* _TEXTE FOURNI_:
Au cours de la conférence de presse ayant suivi, le ministre des Affaires étrangères saoudien, Faisal bin Farhan Al Saud, a pointé du doigt, dans un anglais parfait, l’échec de la communauté internationale à obtenir des concessions militaires et humanitaires de la part d’Israël. Selon lui, cette faillite de l’Occident témoigne d’un besoin de réforme de l’architecture de sécurité internationale.

Au sein du nouveau système qui émergerait de la guerre de Soukkot, avec l’Arabie saoudite comme leader, le rôle joué par le monde arabe et musulman dans la résolution des conflits internationaux en sortirait renforcé. Nous sélectionnons des extraits de la prise de parole d’Al Saud au Sommet de la Ligue arabe, traduits et commentés pour la première fois en français. Ils offrent une compréhension de la nouvelle stature que Riyad entend adopter — dans un monde profondément transformé après le 7 octobre 2023.

(Entrées pour repérer des mots et des éléments)
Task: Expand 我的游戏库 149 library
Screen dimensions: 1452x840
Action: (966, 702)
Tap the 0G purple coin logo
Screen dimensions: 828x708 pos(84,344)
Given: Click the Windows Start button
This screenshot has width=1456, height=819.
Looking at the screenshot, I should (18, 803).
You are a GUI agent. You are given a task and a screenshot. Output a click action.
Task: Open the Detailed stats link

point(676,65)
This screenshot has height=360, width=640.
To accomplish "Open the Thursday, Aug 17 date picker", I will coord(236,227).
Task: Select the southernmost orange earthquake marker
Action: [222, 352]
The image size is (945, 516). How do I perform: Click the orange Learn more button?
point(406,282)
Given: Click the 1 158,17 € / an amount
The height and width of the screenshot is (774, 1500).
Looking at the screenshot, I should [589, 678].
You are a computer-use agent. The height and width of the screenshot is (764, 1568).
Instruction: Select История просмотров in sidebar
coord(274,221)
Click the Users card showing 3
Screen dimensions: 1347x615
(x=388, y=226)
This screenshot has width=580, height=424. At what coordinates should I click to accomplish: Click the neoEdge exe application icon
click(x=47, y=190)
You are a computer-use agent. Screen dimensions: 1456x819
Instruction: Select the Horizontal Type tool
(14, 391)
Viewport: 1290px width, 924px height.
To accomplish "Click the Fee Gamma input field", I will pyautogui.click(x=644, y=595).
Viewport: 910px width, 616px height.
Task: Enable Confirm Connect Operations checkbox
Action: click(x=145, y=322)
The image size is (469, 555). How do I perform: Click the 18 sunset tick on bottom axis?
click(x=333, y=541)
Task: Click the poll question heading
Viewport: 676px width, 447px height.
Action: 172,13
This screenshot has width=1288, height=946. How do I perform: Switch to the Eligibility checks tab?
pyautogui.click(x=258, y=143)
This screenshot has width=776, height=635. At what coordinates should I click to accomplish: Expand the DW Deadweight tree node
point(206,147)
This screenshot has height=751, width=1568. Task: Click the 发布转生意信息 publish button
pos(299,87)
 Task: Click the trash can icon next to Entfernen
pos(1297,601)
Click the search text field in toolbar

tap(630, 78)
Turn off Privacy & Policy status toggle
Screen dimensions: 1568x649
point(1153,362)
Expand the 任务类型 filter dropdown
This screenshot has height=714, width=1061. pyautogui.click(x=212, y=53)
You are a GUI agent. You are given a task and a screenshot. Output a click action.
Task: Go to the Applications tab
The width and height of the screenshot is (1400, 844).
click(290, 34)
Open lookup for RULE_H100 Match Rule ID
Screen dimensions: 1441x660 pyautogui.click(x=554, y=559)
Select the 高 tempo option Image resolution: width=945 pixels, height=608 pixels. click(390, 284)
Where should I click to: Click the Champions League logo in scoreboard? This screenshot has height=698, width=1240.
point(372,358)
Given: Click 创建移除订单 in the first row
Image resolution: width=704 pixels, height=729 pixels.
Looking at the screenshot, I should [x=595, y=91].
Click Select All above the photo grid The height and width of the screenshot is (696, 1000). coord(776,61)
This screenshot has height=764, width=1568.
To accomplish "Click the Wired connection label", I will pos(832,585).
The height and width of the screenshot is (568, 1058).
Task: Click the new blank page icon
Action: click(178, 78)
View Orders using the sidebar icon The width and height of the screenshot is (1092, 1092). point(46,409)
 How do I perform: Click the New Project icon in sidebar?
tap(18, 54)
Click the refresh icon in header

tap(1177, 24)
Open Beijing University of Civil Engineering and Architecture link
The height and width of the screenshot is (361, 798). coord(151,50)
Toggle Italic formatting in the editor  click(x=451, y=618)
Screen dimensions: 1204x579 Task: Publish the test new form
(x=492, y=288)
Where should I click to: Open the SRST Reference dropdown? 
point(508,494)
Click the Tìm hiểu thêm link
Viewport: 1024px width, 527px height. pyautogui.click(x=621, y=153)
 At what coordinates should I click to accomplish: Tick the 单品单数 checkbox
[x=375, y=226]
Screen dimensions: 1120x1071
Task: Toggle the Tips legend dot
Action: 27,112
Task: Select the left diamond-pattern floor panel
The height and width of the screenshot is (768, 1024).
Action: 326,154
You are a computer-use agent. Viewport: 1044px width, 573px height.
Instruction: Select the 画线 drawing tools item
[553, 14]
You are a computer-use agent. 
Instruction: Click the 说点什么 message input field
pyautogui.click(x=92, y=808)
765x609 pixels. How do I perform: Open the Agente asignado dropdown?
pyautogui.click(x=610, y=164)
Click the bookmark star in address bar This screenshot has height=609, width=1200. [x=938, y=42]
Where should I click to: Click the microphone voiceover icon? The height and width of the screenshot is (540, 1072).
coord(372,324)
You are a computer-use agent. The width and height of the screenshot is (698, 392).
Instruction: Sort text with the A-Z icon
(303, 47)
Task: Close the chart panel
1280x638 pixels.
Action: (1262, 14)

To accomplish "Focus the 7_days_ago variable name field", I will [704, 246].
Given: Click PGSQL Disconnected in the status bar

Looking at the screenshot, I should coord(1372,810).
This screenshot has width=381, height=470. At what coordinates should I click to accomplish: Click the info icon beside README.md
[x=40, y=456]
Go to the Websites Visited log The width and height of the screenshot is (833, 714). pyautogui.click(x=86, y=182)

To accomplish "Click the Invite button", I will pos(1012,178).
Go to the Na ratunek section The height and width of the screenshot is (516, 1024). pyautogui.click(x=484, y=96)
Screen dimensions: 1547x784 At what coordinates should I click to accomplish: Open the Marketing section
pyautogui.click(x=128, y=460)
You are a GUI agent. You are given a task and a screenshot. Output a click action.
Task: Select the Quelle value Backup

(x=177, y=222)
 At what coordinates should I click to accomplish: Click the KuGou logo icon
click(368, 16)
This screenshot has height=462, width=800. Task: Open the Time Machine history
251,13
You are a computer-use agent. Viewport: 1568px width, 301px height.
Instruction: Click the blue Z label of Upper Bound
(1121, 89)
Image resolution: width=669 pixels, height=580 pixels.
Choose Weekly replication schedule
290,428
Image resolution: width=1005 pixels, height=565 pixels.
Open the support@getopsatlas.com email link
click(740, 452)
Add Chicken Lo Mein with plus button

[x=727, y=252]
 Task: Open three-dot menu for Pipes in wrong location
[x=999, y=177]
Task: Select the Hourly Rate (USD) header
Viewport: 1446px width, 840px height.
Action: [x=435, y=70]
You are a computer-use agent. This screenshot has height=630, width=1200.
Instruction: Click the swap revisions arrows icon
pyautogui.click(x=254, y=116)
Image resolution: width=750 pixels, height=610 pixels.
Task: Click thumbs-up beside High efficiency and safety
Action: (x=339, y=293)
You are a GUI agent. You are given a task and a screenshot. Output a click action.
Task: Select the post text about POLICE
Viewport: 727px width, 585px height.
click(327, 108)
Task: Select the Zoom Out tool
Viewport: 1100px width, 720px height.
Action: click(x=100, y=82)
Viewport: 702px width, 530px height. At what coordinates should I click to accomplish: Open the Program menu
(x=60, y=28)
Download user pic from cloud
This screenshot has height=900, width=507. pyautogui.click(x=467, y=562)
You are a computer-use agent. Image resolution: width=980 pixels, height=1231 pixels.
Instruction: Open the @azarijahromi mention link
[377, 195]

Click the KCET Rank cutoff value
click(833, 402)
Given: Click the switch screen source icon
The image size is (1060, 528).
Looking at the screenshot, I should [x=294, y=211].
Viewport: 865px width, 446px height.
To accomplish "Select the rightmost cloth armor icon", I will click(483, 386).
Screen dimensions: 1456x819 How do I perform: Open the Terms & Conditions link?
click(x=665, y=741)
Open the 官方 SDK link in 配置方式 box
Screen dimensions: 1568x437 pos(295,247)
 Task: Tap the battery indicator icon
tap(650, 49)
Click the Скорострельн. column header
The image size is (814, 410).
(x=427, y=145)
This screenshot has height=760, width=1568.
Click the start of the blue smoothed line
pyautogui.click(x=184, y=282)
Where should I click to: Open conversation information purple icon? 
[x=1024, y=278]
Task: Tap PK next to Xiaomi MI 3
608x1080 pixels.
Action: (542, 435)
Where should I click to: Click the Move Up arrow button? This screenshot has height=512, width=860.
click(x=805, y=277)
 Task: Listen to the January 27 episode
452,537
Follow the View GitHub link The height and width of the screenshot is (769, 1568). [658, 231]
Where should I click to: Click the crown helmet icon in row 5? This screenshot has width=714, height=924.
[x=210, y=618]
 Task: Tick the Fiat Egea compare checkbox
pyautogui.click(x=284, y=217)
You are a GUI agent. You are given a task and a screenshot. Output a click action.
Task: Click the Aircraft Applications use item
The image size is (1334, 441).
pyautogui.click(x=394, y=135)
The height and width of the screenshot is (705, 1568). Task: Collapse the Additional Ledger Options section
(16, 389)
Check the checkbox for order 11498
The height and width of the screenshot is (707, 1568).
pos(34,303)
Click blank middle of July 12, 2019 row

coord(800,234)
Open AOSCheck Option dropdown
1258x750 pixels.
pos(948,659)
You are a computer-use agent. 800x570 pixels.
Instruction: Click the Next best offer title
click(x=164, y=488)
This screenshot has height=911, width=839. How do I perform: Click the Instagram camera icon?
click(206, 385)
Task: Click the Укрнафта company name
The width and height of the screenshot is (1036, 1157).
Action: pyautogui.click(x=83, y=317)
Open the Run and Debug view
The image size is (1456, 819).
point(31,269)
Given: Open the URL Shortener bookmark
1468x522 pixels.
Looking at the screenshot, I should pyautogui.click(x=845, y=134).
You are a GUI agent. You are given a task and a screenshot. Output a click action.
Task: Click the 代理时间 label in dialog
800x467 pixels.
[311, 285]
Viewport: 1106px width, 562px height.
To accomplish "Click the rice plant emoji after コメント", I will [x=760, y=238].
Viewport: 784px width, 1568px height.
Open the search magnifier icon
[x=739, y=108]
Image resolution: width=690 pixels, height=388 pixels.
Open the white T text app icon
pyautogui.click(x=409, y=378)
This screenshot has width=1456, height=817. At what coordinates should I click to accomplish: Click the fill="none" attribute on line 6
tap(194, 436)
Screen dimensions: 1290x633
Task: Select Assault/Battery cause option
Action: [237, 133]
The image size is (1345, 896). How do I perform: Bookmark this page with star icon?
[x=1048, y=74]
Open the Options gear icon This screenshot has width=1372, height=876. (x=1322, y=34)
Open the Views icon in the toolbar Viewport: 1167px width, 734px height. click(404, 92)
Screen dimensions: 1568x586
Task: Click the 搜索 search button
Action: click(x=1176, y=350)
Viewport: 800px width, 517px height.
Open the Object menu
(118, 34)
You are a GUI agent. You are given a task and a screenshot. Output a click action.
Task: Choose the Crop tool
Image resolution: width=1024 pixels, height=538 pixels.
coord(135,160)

* _TRAVAIL À FAIRE_:
1/ Traduisez en anglais cette phrase du texte sur la diplomatie saoudienne : « Selon lui, cette faillite de l’Occident témoigne d’un besoin de réforme de l’architecture de sécurité internationale. »
2/ Poursuivez le texte sur la diplomatie saoudienne en reprenant juste après sa dernière phrase.

* _LISTE DES RÉPONSES_:
1/ In his view, this failure of the West reflects a need to reform the international security architecture.

2/
Nous avons la responsabilité d’exercer toute la pression possible sur la communauté internationale, sur les Nations unies et sur le Conseil de sécurité, afin qu’ils assument leurs responsabilités en matière de paix et de sécurité internationale. Je tiens à souligner que l’action de la Ligue arabe, soutenue également par d’autres pays, a permis de réaliser de nombreux progrès.

La résolution parrainée par la Ligue arabe à l’Assemblée générale a délivré un message très fort à cet égard et a souligné l’échec du Conseil de sécurité à assumer ses responsabilités, et nous continuerons évidemment à le faire. Je pense que cette situation met en lumière le besoin de réforme de l’architecture de sécurité internationale. Le Conseil de sécurité des Nations unies a clairement montré qu’il n’était pas en mesure de répondre aux attentes de la communauté internationale et qu’une réforme est absolument nécessaire.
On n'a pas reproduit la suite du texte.